What orientation are you printing your lithophane? I usually printed lithophanes standing up on edge to get higher resolution for the lithophane thickness than layers will if printed flat. (But maybe you are going for a posterized effect.)

I did my lithophanes similar to how @walter-layher describes with more perimeters than will fit to force the entire thickness to be solid without any potential bubble voids that a 100% infill might cause. Another tip that you haven't asked for: If you are printing on a bed slinger, when printing lithophanes standing up on their edge (or any slab-like print), orient it so the width is parallel to movement of the bed. This will reduce the amount of motion induced wobble in the print as you get towards the top.

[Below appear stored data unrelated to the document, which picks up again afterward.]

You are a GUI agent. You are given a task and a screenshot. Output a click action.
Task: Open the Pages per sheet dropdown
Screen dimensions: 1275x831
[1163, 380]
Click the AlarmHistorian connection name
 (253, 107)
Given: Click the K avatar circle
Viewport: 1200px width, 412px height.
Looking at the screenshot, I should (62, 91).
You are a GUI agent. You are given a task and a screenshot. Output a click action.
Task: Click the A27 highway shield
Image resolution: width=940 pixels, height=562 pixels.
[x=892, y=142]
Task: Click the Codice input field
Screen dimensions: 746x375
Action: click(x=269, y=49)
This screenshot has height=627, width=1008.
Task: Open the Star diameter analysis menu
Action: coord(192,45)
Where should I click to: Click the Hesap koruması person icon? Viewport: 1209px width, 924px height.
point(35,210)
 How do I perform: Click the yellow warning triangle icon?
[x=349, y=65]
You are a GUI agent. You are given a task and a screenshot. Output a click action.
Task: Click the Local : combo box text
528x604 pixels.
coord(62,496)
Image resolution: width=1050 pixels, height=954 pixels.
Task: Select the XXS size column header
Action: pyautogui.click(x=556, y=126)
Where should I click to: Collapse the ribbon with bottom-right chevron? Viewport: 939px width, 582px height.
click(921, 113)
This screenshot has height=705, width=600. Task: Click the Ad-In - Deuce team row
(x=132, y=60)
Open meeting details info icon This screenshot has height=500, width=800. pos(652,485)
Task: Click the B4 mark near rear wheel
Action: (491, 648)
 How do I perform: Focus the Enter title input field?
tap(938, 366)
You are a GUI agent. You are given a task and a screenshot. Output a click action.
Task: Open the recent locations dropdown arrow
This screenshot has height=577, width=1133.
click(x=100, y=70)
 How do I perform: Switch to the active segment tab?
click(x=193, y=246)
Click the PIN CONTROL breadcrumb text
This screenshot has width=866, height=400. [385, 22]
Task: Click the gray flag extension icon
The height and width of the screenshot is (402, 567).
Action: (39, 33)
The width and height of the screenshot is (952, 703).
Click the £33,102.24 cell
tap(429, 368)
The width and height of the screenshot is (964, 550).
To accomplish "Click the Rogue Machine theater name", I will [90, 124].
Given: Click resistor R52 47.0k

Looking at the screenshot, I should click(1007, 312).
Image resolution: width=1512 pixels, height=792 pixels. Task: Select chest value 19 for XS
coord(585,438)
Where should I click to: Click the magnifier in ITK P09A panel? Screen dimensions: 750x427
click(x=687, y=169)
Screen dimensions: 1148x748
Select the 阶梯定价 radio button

See my (limited) designs on:
Printables - https://www.printables.com/@Sembazuru
Thingiverse - https://www.thingiverse.com/Sembazuru/designs

Respondido : 15/07/2025 10:42 pm
Chip
 Chip
(@chip)
Active Member
Topic starter answered:
RE: selective infill

Yes I'm printing vertically as well.  I was really surprised to see that they didn't fall over.  I appreciate the thought about the orientation of the print.  I was actually doing it 90deg off.  So the bed was moving more than the hotend was.  Doing it the way you are suggesting the bed is going to move a lot but it will be parallel with the long axis of the print.  But without any infill now, just drawing circles, will it really make much of a difference?  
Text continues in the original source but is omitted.